Home Depot (NYSE: HD ) is set to report its fourth-quarter earnings results before the market opens on Tuesday, Feb. 21. Judging by the stock's run toward record highs after trailing the market in 2016, investors are growing more optimistic about its home improvement business.
Below, I'll highlight the important trends that might add to that positive momentum -- or stop the retailer's rally in its tracks.
Customer traffic gains
Comparable-store sales growth is a big deal for any retailer, but it's even more critical to Home Depot since its store footprint isn't expanding. In fact, the company hasn't added a new warehouse in the U.S. in years, while rival Lowe's (NYSE: LOW ) opened 40 locations in 2016 alone.
It's a good thing Home Depot has its smaller peer beat in growth at existing locations, then. Comps accelerated to a 6% pace last quarter to double Lowe's result.
Home Depot is targeting a 5% overall comps number for the full 2016 year, compared to Lowe's 4%. In addition to seeing that goal hit, investors will want to be sure that the gains come from a healthy mix of customer traffic growth and higher average spending per trip. Lately the retailer has had to lean more heavily on rising spending as traffic gains slowed to a 2% pace from 4% last year.

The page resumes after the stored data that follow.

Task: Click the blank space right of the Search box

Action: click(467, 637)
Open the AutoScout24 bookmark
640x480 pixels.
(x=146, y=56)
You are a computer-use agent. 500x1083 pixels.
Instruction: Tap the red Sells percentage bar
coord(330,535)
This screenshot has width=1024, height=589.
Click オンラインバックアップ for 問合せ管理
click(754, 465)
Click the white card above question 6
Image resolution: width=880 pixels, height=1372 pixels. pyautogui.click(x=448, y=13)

Home Depot is spending aggressively on initiatives like building out its e-commerce infrastructure and integrating newly acquired businesses like the Interline Brands segment. Those investments really haven't hurt the bottom line -- yet. Thanks to surging profitability, net income is up double-digits over the last nine months to $6.2 billion. Its 14% operating margin already trounces Lowe's 8%, but CEO Craig Menear and his executive team aim to slowly boost that figure toward 15% by fiscal 2018.

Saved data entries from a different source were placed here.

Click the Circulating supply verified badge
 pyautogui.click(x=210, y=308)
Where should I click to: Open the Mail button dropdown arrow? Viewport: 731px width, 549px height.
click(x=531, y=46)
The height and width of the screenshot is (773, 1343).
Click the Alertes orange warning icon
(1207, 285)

Investors should brace for volatility on this metric since management has a packed pipeline of projects aimed at keeping long-term sales growth chugging higher. One recent example is the option it just rolled out for customers to order products online and have them delivered directly from their local store.
Home Depot is also pouring resources into optimizing its supply chain so that it always has the products in hand at just the right time. Other national retailers, including Wal-Mart and Target, have had to dial back earnings expectations due to similar spending. Home Depot enjoys much higher profit margins then they do, which is a big reason why earnings should jump 16% this year to $6.33 per share. Yet the company might project weaker profit growth ahead due to spending on the business.
Investors can expect hefty cash returns from Home Depot this quarter, considering that management in November boosted its 2016 stock repurchase spending target by $2 billion to $7 billion. Toss in the $3.5 billion it's expected to dish out in dividends, and shareholders should be looking at a total capital return of over $10 billion for the year.
Home Depot targets delivering 50% of earnings to its owners as dividends each year, and so shareholders will likely see a double-digit boost to the annual dividend as part of next week's earnings announcement. A year ago, the company hiked its payout by 17% following the prior year's 26% jump.
Executives are using debt to help fund its massive stock buyback program. That choice has increased interest payments as debt has ballooned to $22 billion from less than $10 billion in 2011. It has been a smart use of capital, given that interest expenses are still less than 1% of sales, and the company's recently borrowed funds at its lowest rate on record.